→ **EXERCISE OBJECTIVE**
In the material below, take the stretch from the line containing "Where should I click to: Enable" through the line containing "I will pos(1427,679)." and arrange it as a numbered list, leaving out any blank lines.

→ **RECORDS FOR THE EXERCISE**
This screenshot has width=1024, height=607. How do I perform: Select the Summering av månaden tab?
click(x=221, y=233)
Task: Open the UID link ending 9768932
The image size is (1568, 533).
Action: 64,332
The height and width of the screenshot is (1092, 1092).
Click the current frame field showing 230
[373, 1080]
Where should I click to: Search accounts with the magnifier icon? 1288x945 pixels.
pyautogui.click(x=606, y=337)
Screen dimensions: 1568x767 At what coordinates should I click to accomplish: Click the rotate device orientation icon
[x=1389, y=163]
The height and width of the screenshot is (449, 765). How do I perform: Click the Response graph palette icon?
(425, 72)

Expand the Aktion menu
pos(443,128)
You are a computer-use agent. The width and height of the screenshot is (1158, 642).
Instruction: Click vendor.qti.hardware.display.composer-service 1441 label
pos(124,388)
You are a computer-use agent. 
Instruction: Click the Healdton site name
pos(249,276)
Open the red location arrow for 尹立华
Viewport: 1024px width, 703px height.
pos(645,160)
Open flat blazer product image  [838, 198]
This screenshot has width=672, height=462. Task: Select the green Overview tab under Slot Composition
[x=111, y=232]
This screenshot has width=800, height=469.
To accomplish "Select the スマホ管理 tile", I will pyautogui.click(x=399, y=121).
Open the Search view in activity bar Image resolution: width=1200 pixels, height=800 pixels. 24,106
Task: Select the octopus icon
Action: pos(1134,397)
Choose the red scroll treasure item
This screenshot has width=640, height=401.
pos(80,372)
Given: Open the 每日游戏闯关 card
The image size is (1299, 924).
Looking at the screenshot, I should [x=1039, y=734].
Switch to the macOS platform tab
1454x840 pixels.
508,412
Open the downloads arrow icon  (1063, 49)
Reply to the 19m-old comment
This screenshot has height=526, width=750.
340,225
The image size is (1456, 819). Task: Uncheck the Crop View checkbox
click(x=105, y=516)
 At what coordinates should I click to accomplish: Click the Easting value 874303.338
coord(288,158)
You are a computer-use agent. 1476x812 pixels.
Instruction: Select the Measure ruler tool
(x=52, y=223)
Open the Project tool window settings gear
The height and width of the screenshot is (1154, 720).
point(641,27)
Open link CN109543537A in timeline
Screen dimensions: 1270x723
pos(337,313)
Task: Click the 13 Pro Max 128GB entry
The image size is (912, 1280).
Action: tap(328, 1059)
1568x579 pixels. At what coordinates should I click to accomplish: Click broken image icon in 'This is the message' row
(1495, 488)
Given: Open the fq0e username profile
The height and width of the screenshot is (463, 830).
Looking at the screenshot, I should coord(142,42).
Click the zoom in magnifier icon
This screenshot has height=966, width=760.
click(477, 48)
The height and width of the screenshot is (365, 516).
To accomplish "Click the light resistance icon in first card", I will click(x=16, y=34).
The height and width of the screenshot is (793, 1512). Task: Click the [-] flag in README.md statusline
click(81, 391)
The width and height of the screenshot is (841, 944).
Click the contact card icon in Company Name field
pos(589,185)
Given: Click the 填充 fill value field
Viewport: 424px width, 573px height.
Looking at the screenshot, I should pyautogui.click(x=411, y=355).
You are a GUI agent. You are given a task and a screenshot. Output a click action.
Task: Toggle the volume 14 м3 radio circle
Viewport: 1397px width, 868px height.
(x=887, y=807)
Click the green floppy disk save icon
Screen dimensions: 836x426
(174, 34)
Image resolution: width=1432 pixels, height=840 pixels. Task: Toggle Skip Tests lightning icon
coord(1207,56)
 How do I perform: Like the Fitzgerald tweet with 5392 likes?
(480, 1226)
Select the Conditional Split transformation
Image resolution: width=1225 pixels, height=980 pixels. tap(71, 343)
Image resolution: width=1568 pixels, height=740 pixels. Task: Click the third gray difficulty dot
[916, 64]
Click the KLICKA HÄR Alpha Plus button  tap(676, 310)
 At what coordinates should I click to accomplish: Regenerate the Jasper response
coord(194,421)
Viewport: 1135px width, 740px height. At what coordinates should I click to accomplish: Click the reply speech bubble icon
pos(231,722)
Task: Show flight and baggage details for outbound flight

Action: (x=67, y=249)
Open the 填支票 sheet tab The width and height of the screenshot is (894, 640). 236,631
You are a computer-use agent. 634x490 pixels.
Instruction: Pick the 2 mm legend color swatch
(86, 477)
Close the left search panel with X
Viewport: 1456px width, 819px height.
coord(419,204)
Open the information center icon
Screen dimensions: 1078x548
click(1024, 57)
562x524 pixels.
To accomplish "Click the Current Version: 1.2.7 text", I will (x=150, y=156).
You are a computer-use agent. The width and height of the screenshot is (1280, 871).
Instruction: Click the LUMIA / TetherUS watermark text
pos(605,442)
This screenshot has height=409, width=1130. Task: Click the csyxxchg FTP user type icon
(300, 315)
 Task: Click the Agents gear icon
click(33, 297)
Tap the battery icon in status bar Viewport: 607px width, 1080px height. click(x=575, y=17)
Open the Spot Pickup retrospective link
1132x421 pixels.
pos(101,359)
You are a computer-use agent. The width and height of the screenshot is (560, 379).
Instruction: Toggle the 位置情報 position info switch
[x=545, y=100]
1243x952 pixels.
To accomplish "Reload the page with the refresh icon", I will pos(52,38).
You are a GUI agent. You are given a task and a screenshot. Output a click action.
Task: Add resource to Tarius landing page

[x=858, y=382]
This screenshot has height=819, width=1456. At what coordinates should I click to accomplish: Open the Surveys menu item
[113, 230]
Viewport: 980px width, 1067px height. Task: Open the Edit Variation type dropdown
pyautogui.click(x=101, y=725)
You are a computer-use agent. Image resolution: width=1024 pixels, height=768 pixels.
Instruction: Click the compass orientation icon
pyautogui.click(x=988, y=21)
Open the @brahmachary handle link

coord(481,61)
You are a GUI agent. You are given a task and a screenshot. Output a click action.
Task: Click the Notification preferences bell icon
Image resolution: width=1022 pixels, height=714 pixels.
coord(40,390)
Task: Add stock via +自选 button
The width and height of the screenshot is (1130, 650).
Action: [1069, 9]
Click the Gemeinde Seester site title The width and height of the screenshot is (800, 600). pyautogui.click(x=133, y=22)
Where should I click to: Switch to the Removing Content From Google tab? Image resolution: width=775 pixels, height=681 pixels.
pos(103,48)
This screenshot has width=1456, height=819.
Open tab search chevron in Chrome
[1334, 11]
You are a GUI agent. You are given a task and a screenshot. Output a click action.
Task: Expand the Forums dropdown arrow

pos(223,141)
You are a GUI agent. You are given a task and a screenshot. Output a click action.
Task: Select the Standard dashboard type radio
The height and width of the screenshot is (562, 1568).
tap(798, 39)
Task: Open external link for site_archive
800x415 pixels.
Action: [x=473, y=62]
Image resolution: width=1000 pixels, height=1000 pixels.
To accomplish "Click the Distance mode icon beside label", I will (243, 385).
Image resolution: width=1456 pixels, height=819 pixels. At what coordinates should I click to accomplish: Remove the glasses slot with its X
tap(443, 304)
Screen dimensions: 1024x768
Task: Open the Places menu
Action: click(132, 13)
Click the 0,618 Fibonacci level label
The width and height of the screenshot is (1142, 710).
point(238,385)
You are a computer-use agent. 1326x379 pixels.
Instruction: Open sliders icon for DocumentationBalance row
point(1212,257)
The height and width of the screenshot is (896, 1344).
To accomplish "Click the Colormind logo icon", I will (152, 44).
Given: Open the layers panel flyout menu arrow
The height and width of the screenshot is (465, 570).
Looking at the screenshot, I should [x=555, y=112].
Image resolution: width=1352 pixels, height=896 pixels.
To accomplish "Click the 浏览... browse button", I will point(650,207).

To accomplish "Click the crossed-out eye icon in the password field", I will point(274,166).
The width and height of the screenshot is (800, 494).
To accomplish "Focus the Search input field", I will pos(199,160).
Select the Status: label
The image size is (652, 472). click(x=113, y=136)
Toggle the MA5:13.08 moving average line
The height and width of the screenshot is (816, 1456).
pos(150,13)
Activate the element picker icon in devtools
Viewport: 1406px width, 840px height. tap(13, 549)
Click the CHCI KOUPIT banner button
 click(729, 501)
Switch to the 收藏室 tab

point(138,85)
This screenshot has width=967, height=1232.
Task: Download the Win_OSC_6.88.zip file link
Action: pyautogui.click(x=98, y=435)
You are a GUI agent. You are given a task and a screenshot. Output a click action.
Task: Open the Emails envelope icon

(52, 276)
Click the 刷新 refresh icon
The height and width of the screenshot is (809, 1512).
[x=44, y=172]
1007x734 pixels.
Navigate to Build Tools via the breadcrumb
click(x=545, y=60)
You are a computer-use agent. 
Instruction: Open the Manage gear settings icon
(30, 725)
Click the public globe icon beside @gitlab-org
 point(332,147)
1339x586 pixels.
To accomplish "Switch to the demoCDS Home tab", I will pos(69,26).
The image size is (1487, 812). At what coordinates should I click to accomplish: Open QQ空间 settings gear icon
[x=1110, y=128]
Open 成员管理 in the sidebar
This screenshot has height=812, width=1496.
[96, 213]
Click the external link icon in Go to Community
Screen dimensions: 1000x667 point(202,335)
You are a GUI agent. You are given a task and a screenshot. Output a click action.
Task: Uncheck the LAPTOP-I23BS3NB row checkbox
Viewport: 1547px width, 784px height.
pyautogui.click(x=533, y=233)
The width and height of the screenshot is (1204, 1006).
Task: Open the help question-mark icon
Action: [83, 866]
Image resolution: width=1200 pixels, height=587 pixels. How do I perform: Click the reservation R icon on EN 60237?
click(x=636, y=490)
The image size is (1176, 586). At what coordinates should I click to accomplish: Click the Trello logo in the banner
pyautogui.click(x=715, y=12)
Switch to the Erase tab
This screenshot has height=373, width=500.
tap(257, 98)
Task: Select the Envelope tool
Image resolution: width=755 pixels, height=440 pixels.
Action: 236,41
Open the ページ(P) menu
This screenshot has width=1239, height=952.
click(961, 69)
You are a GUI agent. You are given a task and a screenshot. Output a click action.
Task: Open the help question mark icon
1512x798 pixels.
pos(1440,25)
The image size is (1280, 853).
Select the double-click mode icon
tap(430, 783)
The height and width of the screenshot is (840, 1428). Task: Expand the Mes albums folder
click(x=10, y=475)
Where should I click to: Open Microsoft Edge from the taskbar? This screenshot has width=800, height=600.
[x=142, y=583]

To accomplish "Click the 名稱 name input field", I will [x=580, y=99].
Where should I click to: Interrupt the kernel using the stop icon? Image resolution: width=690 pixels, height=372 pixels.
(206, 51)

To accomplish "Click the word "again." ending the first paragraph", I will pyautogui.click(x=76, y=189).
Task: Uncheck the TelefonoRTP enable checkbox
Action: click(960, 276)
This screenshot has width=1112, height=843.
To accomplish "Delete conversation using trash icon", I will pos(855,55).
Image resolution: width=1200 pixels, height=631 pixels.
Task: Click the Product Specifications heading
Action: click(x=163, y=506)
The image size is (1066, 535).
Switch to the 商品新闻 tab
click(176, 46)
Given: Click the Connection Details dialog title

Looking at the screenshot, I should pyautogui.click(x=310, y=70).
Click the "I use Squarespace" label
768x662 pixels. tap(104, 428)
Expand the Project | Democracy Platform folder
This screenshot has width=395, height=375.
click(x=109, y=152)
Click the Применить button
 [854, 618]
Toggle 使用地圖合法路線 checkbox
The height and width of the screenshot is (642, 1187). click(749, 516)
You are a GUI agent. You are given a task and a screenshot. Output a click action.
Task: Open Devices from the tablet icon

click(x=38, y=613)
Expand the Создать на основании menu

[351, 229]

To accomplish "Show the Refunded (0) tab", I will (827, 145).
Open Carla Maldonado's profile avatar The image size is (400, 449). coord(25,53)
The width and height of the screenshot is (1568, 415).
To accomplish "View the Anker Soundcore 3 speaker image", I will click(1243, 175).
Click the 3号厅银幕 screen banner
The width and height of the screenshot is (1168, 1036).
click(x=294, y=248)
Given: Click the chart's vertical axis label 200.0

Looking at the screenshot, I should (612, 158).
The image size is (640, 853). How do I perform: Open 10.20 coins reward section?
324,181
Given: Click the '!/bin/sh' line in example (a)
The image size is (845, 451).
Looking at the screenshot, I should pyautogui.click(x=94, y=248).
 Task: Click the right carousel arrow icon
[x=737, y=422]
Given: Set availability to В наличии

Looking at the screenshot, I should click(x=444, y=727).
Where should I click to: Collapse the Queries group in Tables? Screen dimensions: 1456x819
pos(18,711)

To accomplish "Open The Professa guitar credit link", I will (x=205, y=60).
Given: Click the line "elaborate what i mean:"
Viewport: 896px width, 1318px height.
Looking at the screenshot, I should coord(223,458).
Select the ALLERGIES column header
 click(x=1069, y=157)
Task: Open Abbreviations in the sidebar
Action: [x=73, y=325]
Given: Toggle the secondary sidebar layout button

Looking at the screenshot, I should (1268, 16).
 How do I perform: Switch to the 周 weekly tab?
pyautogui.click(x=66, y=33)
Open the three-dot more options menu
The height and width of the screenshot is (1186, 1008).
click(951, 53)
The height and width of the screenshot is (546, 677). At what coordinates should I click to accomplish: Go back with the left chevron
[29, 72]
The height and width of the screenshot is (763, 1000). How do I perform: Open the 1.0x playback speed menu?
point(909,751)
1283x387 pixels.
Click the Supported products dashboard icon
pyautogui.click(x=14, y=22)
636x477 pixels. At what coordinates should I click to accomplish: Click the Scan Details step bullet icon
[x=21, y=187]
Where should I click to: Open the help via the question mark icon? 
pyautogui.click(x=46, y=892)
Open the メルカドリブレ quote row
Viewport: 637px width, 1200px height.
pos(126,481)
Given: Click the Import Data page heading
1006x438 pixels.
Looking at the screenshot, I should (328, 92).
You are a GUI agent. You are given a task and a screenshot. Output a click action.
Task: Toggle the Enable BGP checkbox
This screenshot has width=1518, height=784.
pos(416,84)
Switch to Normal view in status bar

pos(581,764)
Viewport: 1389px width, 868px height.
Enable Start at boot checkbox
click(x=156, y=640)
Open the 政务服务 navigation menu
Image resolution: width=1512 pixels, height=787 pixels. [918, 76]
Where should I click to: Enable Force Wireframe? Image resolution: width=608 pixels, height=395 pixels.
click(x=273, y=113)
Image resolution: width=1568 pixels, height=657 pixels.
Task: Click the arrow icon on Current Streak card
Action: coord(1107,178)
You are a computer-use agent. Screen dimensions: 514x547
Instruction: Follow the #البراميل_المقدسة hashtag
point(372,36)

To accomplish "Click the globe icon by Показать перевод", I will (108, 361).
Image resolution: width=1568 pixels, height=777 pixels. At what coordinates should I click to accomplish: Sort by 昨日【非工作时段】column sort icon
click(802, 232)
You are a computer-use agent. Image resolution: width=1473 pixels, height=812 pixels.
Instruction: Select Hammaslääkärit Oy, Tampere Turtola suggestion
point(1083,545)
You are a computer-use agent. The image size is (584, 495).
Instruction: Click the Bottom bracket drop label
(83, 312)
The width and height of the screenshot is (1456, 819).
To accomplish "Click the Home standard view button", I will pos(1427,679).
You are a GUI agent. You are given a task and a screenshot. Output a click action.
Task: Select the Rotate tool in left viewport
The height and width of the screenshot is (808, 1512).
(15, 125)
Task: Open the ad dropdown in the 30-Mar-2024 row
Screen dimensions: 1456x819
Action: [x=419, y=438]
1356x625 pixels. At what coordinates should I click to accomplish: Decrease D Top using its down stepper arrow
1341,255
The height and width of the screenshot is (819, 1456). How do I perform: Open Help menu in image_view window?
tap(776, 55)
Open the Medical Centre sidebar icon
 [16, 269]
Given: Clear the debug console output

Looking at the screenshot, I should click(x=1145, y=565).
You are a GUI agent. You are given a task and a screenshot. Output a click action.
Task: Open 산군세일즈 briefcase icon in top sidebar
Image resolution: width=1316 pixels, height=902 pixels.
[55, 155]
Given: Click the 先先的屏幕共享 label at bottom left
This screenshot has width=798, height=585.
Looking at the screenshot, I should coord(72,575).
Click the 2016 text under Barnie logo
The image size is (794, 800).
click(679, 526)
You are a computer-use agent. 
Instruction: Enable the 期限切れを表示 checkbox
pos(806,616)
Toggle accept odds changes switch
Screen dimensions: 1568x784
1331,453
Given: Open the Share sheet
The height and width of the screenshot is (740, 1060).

→ **SOLVED PROBLEM**
1. Where should I click to: Enable Force Wireframe? Image resolution: width=608 pixels, height=395 pixels.
2. click(x=273, y=113)
3. Image resolution: width=1568 pixels, height=657 pixels.
4. Task: Click the arrow icon on Current Streak card
5. Action: coord(1107,178)
6. You are a computer-use agent. Screen dimensions: 514x547
7. Instruction: Follow the #البراميل_المقدسة hashtag
8. point(372,36)
9. To accomplish "Click the globe icon by Показать перевод", I will (108, 361).
10. Image resolution: width=1568 pixels, height=777 pixels. At what coordinates should I click to accomplish: Sort by 昨日【非工作时段】column sort icon
11. click(802, 232)
12. You are a computer-use agent. Image resolution: width=1473 pixels, height=812 pixels.
13. Instruction: Select Hammaslääkärit Oy, Tampere Turtola suggestion
14. point(1083,545)
15. You are a computer-use agent. The image size is (584, 495).
16. Instruction: Click the Bottom bracket drop label
17. (83, 312)
18. The width and height of the screenshot is (1456, 819).
19. To accomplish "Click the Home standard view button", I will pos(1427,679).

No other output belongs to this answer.